Back to Milne for a moment. In a post-debate press release, his press secretary Mike “202 Area Code” Donohue laid out the numbers. And they’re absurd.
The bulk of the alleged cost, $284 million, is in “Last Mile Broadband.” Which presumably means that the Milne campaign took the typical right-now cost of a mile of broadband and multiplied it by the number of unserved households and businesses. That’s not how a universal buildout would work. It’ll be a matter of leveraging loans, grants, incentives and federal funding. It’ll be encouraging and enabling the community-based regional internet providers that have created a new model for broadband access.
The bulk of the rest, $164 million, is for “Universal Primary Care.” Which, I’m sure, is a simple calculation based on today’s insurance marketplace. I don’t think anyone with a brain would argue that we can achieve universal coverage without some sort of cost containment, whether it’s a successful ACO or a Medicare for All type plan or tougher regulation of insurance-industry excesses.
Presumably Gray will be better equipped to answer this attack next time around.
Gray tried some attacks on Milne. But they were essentially process attacks, and those are always less impactful. How many voters really care if Milne refused Gray’s invitation to a series of forums around the state? How many care if someone in his camp undertook a massive public-records fishing expedition looking for dirt on Gray?
It’s hard-knuckle politics, but it’s perfectly legal. The public records request might have been better as a campaign press release than a line in a debate.
As I said above, there’s plenty of fertile ground for attacks on Milne. His ProgressVT plan was designed to look impressive and comprehensive, but a 60-point plan is like throwing all the spaghetti against the wall and hoping something sticks. It’s not focused. And even at 60 points, it manages to underplay or even ignore some huge areas of public policy.
As I wrote previously, his plan includes “nothing about our raging opioid crisis, not a mention of racism, justice, policing or corrections, and barely a nod to climate change.”
Milne thoughtfully provided more fodder for Team Gray in this debate. On racism, he floated a state commission “with communities of color and disadvantaged communities.” Even by the beige standards of state commissions, this is dreadfully vague. And lumps together a variety of groups with different issues and interests. What’s he gonna call it, the “Everybody But Healthy Hetero White Folks Commission”?
It reveals a lack of attention to — and interest in — the issues facing BIPOCs, the LGBTQ community, the disability community, etc.
On a variety of issues, Team Gray could take a close look at Milne’s ProgressVT, pick out policies, and evaluate their likely impact. Just about everything in Milne’s plan is incremental at best, sorely lacking in the necessary heft to address the issues we face.
Take climate change. Milne doesn’t support the Global Warming Solutions Act. His only climate-related policy idea is a sales tax holiday on electric vehicle purchases, which at best would provide a one-time caffeine injection to the market.

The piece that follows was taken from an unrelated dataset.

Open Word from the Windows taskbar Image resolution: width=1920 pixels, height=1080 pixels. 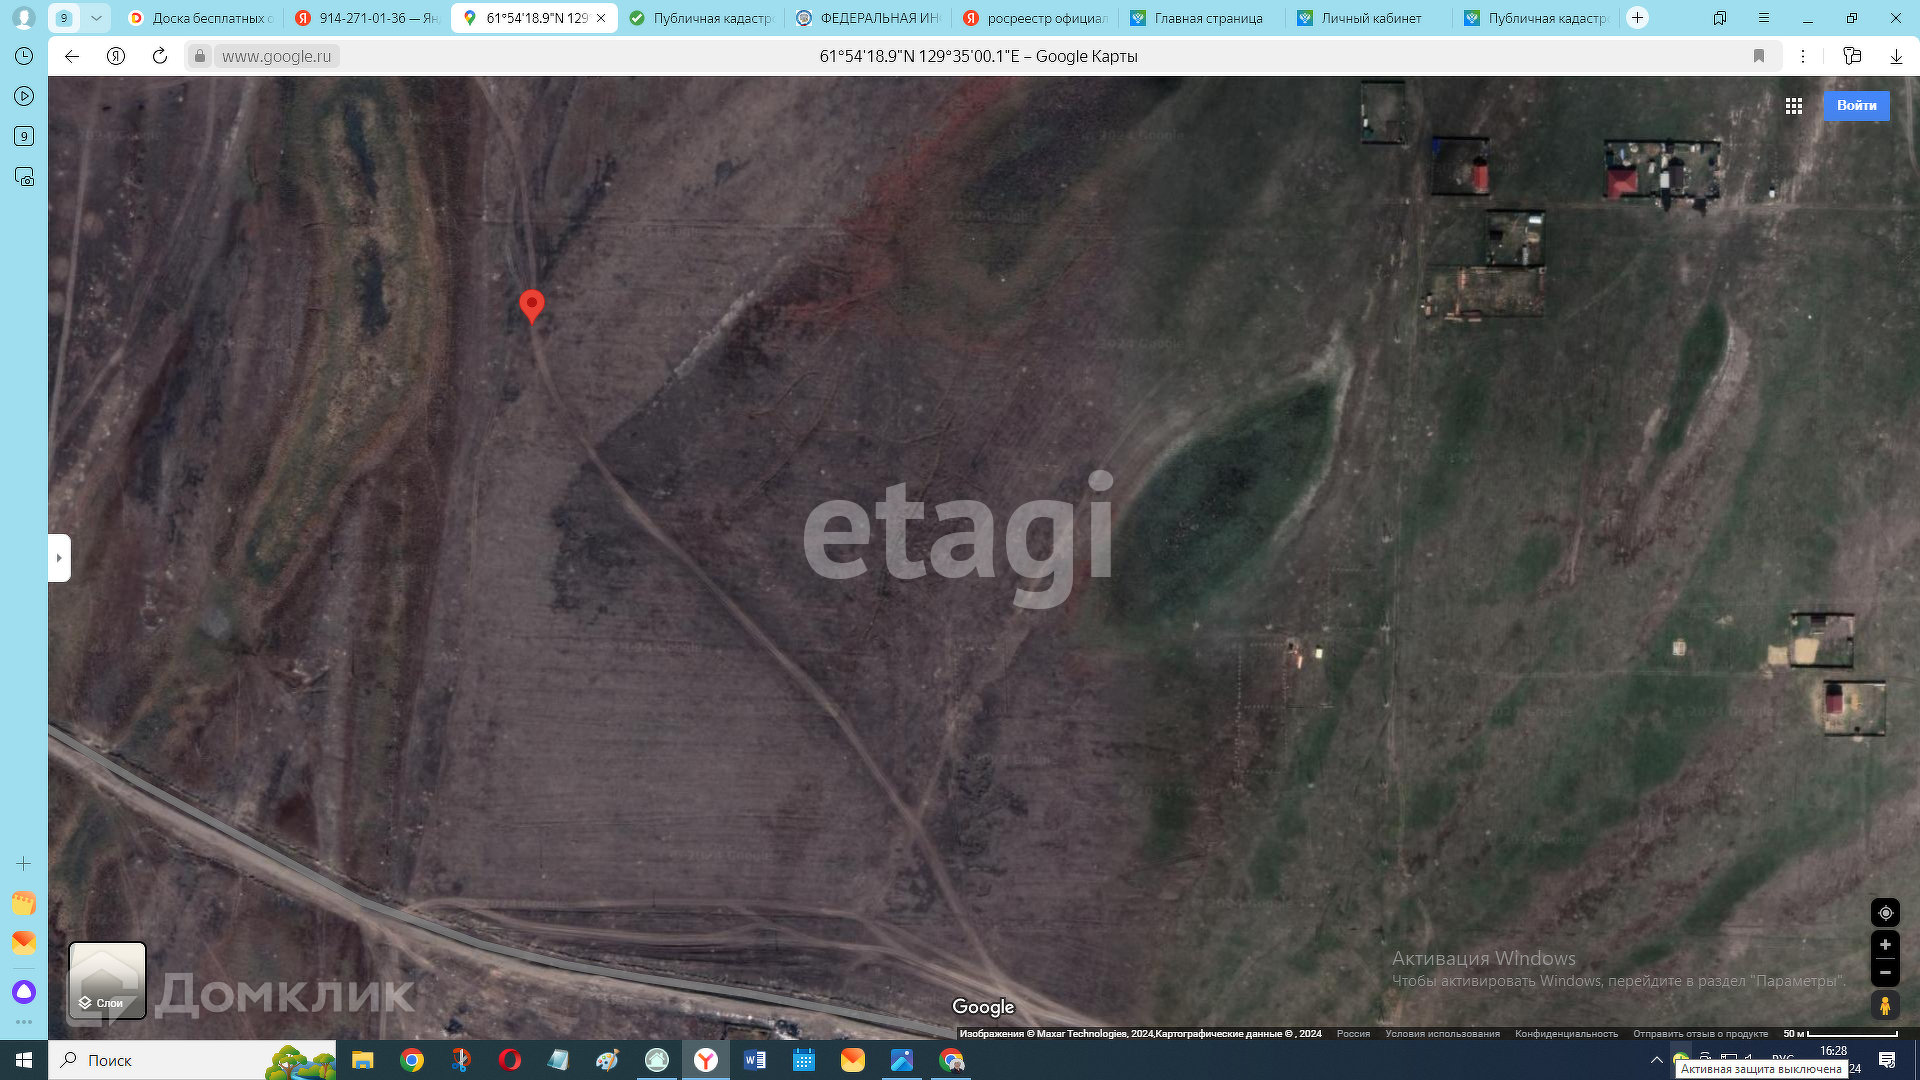pyautogui.click(x=755, y=1060)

Milne’s idea for increasing availability of child care is to lift capacity limits. Now let’s ask child care providers if they favor having higher capacity during a pandemic, or ask parents if they want child care facilities to be turned into puppy mills.
Not entirely far, but good bare-knuckles politics. And Team Milne, with its public records request and national conservative backing and attacks on Gray’s voting record and vastly overblown tax-and-spend attack, have made it clear that that’s how they are going to fight this campaign — no holds barred, eye-gouging, low blows, folding chairs and foreign objects fair game.
Of course, that “low blow” thing might come back to bite him. Boys are far more vulnerable than girls to below-the-belt roughhousing.